[Selección]:
********

Así, ya con bajo y piano nuevos, Pachanga brilló en todas partes, sin descanso: en la cárcel de Bellavista, donde acompañó además a Alfredo de la Fe; en la inolvidable Salsavía de Manrique con Jairo Grisales tocando Carruseles; en la Macarena alternando con Nelson y sus Estrellas; en la Salsavía de San Juan con Caneo y Galé; y en Bello, Itagüí, Castilla, la U de A, Niquitao, con la constante compañía de George Saxon Gaviria; y en fiestas de quince y jolgorios de oficina y en tabernas y discotecas... sin dejar nunca de insistir con sus propias canciones, entre las que sobresalía Son de los barrios, el primer tema que grabaron en uno de esos acetatos chiquitos que llamábamos sencillos, metido en una carátula que los retrata en una calle de Campo Valdés, en una de esas esquinas en las que, como dice su canción, se aprende a escribir la vida.

Con ese disco sí que dieron palo. A sabiendas de que todavía nadie lo iba a comprar, se dedicaron a repartirlo estratégicamente entre periodistas, posibles aliados y emisoras. Pero sobre todo se lo regalaron a la fanaticada, con el compromiso de que llamaran sin tregua a las emisoras para pedir que lo pusieran. Y funcionó. En Latina, que desde entonces fue cómplice de Pachanga, lo molieron y aún de vez en cuando se escucha en ese dial que “de los barrios bajos traigo ritmo y cuero / y de la comuna traigo sabrosura”.

Ese disco fue el que Tito le entregó a Larry Harlow en el gran concierto de orquestas que Pachanga mereció abrir como premio por haber sido elegida mejor orquesta joven de la Feria de Cali. El judío maravilloso no quería recibirlo hasta que le explicaron que era salsa de barrio, y entonces lo guardó con cuidado en su chaqueta. Ese disco fue el que le entregaron los muchachos a sus ídolos de El Gran Combo esa noche en la que le sirvieron de teloneros.

********

[Líneas extraídas]:
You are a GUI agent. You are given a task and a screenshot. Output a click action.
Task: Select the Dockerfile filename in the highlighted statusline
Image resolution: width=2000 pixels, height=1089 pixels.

********

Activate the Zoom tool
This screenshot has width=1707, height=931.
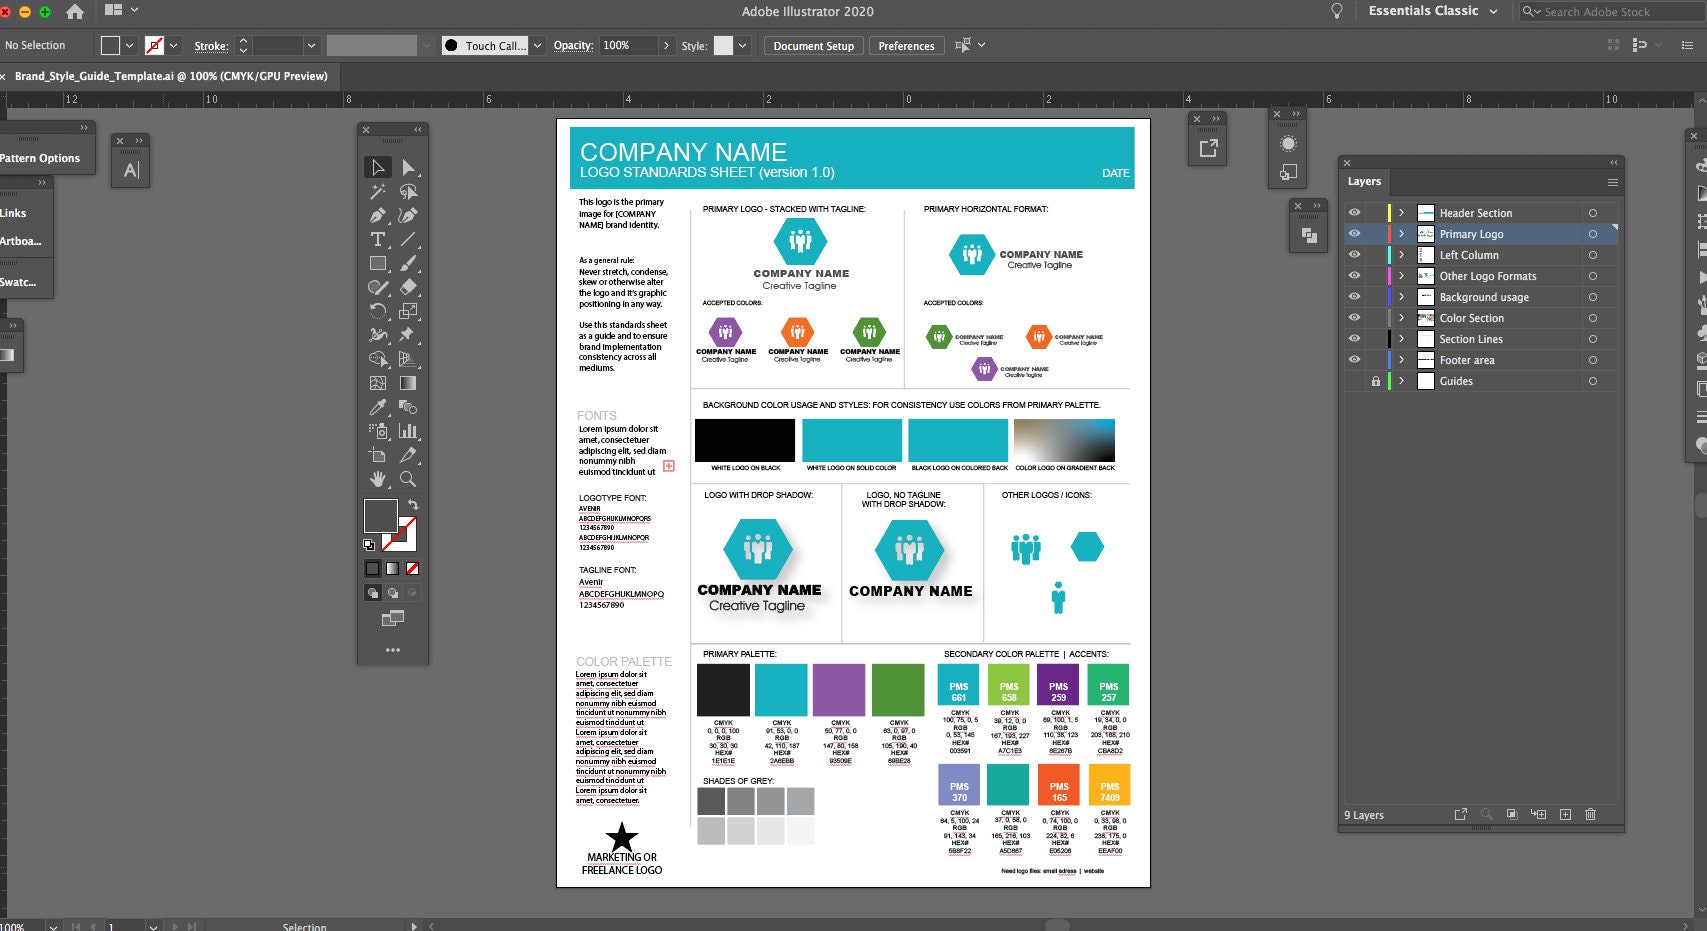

********

[Tareas por hacer]:
1) Según el fragmento sobre Pachanga, ¿por qué la orquesta mereció abrir el gran concierto de orquestas?
2) Prolonga el fragmento sobre Pachanga a partir de su última oración.

[Respuestas por tarea]:
1) Por haber sido elegida mejor orquesta joven de la Feria de Cali.

2)
Pachanga Orquesta siguió avanzando como la primera de una nueva generación de la salsa en tierras antioqueñas, con inclinación por la salsa dura, acabando con la mala fama de “gallegos” que cargamos por aquí, disfrutando, como dice el incansable Tito, de la oportunidad de hacer parte del sabor, del otro, del que nace del barrio, porque eso somos.

Pero un día de 1994 equivocó su rumbo y se perdió. En la tarea de grabar su primer CD, bajo la dirección del talentoso pianista Andrés Hernández, el mismo de Son 14, se tomaron malas decisiones. Andrés les entregó con generosidad sus conocimientos a los muchachos y puso sus sueños en un escalón más alto; sin embargo, no grabó con todos los músicos originales, los que eran el alma de Pachanga, y el CD quedó postizo, sin espíritu propio, sin el sonido de los amigos. Ese descache y las deudas adquiridas para lograrlo, sellaron el fin. Aunque hay que decir que Tito sigue por su lado con la bandera en alto, reivindicando todo lo hecho.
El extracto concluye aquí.